# Aim of the exercise
In the data below, the copy begins at the line containing "You are a GUI" and runs through the last line; repeat those lines exactly, minus the pictures.

# Data

=== Begin Enclosure ===

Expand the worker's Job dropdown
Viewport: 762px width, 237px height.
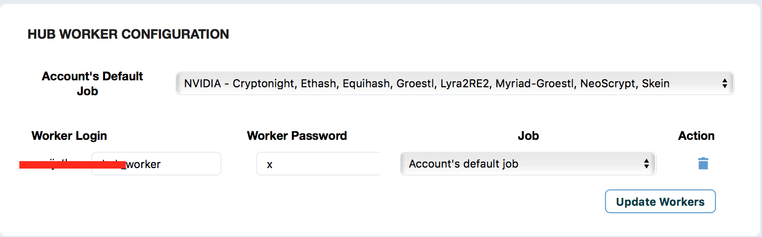click(527, 164)
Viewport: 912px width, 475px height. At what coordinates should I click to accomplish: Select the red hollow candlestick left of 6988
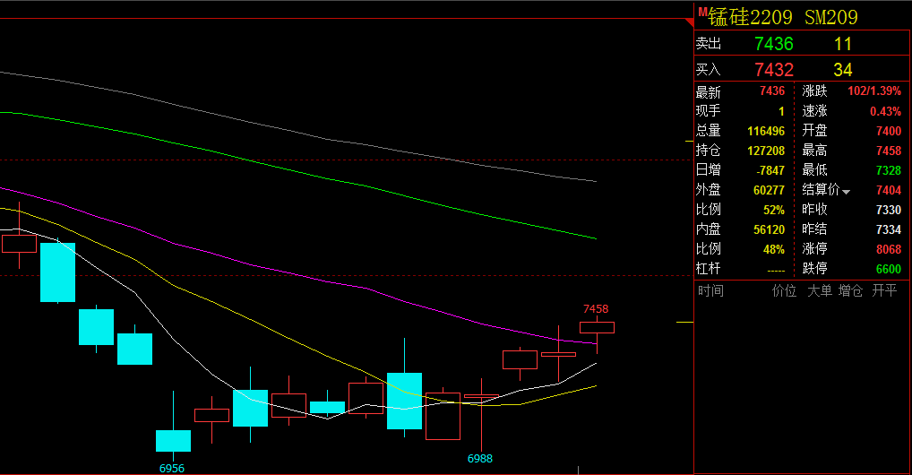point(443,416)
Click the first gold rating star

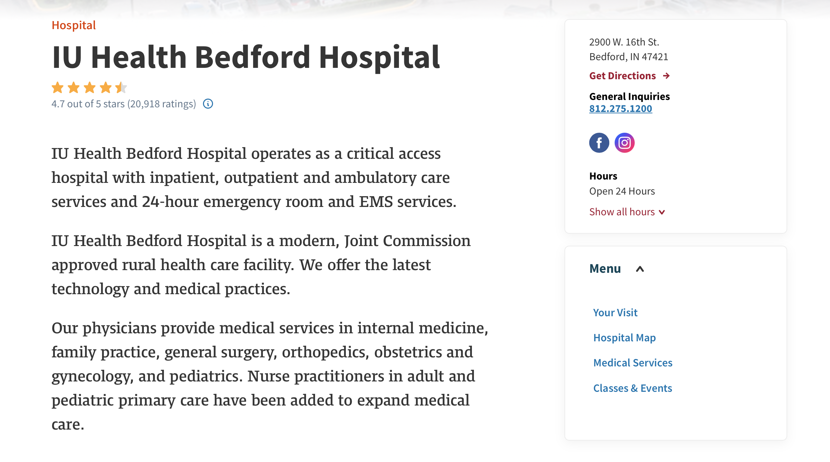[x=58, y=88]
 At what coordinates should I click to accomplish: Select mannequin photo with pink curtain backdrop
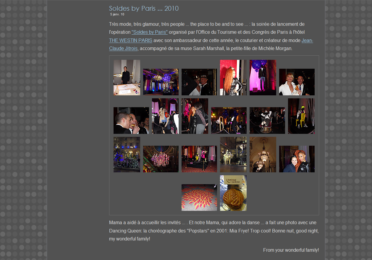coord(263,78)
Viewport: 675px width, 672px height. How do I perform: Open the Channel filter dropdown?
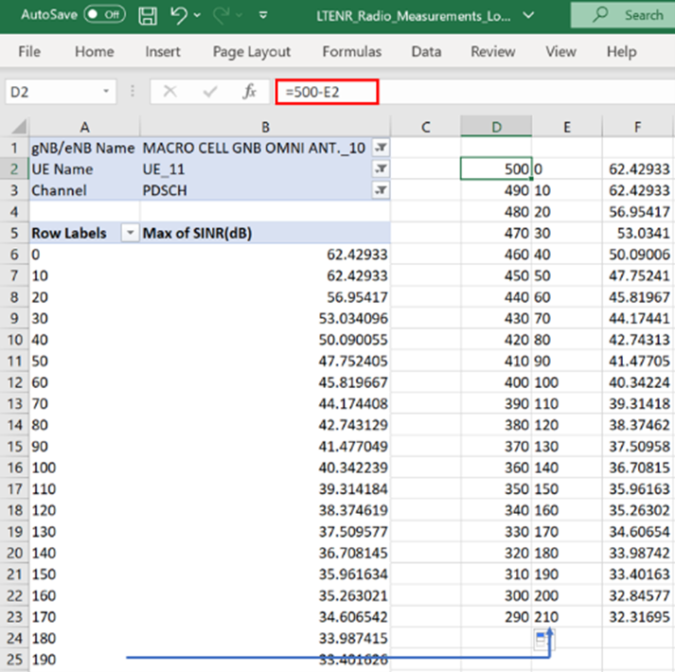click(x=381, y=190)
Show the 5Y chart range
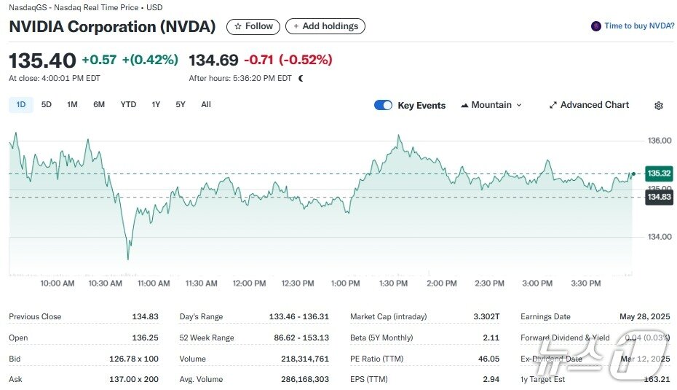Screen dimensions: 677x390 [181, 104]
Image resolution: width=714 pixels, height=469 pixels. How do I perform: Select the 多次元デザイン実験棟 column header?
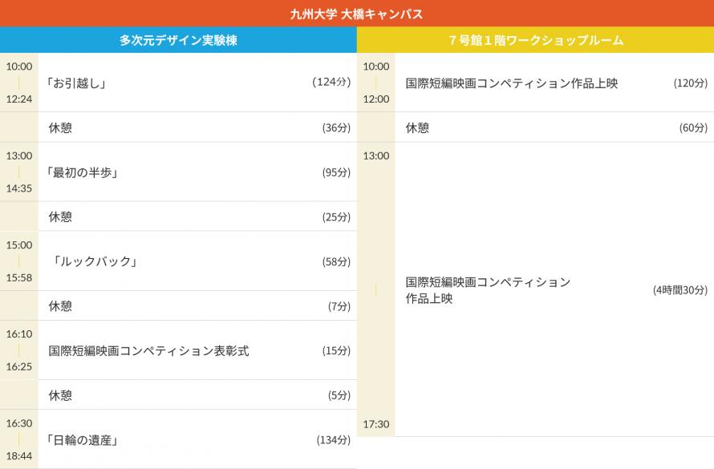coord(178,40)
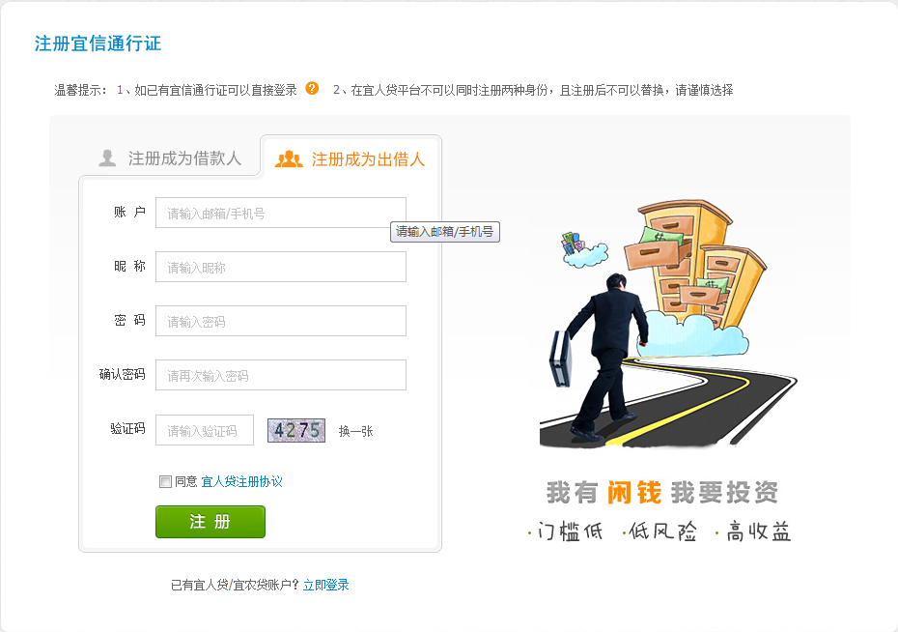Open the 宜人贷注册协议 link
The image size is (898, 632).
pos(241,481)
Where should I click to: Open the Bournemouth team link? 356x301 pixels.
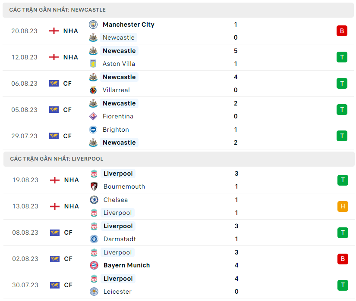pos(124,186)
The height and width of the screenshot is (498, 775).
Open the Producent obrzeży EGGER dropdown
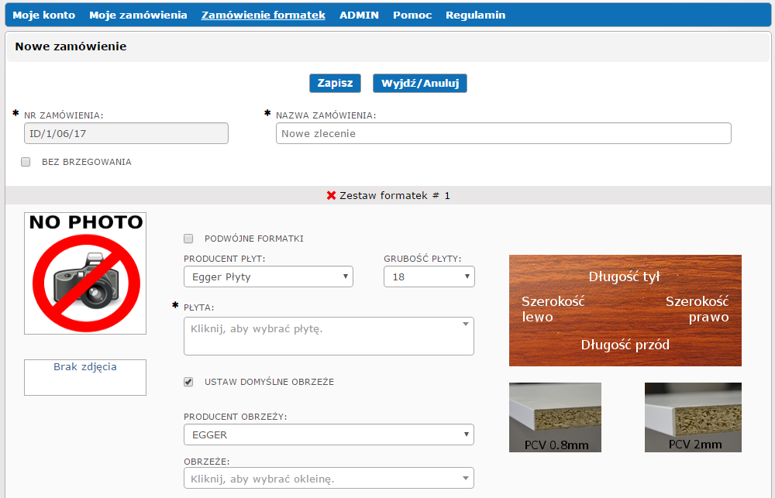click(329, 435)
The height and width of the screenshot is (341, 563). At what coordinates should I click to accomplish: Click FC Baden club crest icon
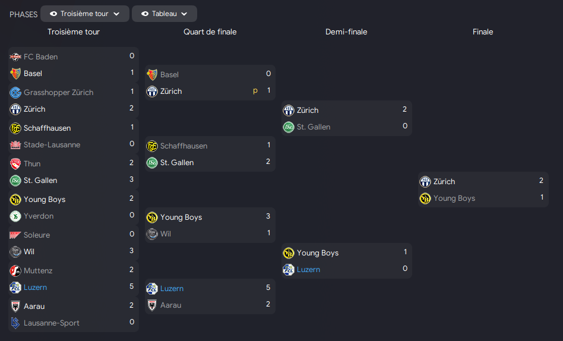15,57
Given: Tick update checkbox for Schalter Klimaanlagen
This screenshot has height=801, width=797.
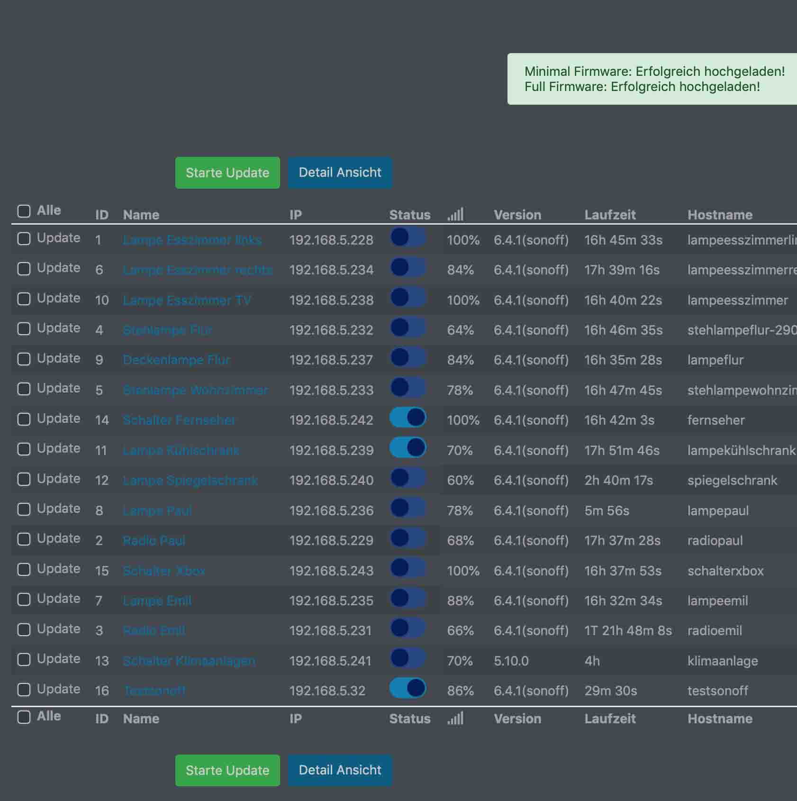Looking at the screenshot, I should 24,660.
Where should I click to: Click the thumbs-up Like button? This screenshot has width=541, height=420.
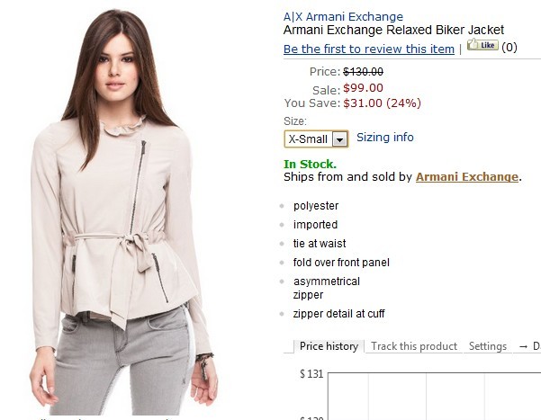point(482,45)

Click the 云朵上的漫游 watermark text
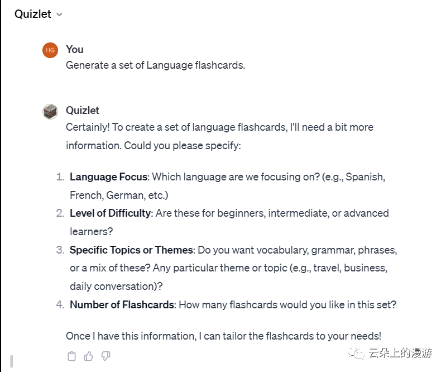point(400,353)
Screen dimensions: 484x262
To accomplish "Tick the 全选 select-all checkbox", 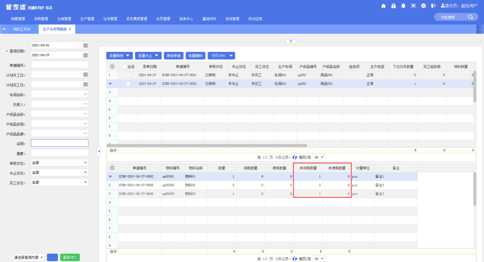I will coord(125,67).
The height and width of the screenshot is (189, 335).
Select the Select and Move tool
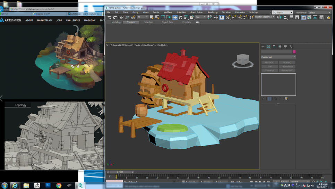coord(175,17)
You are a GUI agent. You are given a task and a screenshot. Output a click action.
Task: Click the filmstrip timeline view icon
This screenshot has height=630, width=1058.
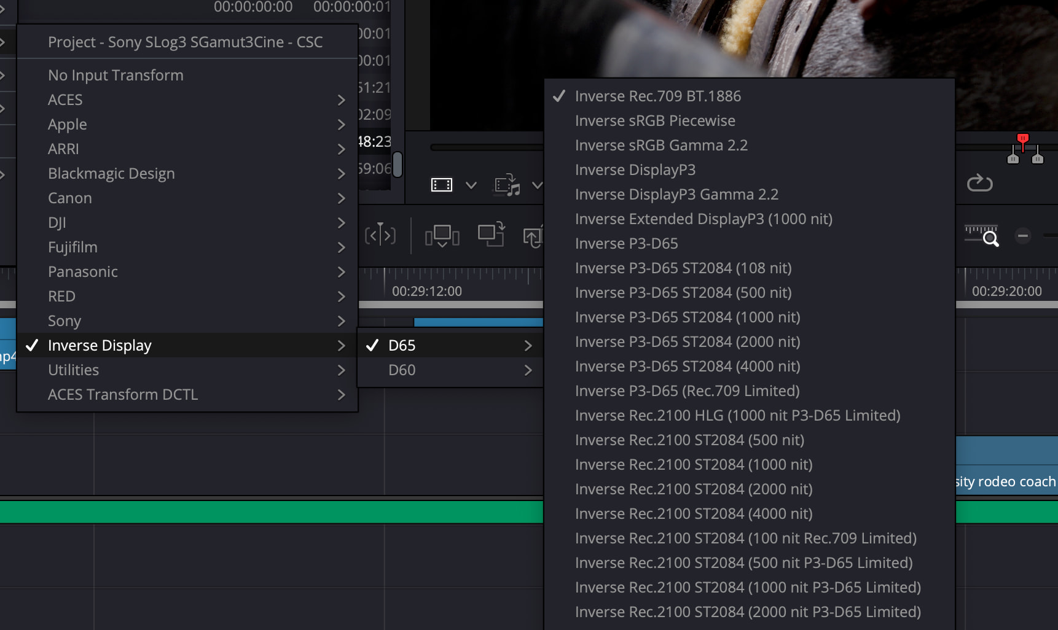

=== End Enclosure ===

# Final answer
You are a GUI agent. You are given a task and a screenshot. Output a click action.
Task: Click the filmstrip timeline view icon
This screenshot has height=630, width=1058.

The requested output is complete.